Surging disposable income in Canada outpaced debt growth in the first quarter, bringing the nation’s household debt-to-income ratio down from record highs.

Household credit market debt as a proportion of disposable income dropped to 182.5 per cent, from a record 185 per cent in the final quarter of 2021, Statistics Canada reported Monday. Household debt grew 2 per cent, compared with a 3.3 per cent gain in disposable income in the first three months of the year. Net worth rose 2.6 per cent to $17.6 trillion (US$13.7 trillion).

The data suggest Canadians were in better financial shape to handle higher interest rates at the beginning of the year, supported by strong income and real-estate gains. The national balance sheet report is likely to reassure the Bank of Canada that households can withstand further increases, with markets expecting a third consecutive half-point hike next month.

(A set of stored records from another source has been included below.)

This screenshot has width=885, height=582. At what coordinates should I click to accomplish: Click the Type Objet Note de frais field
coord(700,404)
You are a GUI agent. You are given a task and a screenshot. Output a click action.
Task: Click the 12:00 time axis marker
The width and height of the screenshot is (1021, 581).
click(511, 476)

Much of the net worth gains are from Canada’s hot housing market. Real estate as a percentage of household disposable income -- an indicator of housing affordability -- continued to move higher, reaching 583.7 per cent in the first quarter, compared with 509.4 per cent a year earlier.

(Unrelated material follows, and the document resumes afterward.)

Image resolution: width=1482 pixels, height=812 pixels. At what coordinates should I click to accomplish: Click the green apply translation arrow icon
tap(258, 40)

The housing market has cooled in the second quarter, with sales slowing substantially. Prices dropped for the first time in two years in April, and the market is expected to continue slowing as the Bank of Canada ratchets up borrowing costs. The benchmark overnight interest rate, which was holding at an emergency low of 0.25 per cent until March, is seen rising to at least 3.25 per cent by the end of this year.

Higher interest rates and debt service costs will test Canadian households, some of the most indebted among advanced economies, in coming months.

Mortgages remained the largest contributor to the heightened borrowing at $45.4 billion, down from $46.1 billion in the fourth quarter of 2021.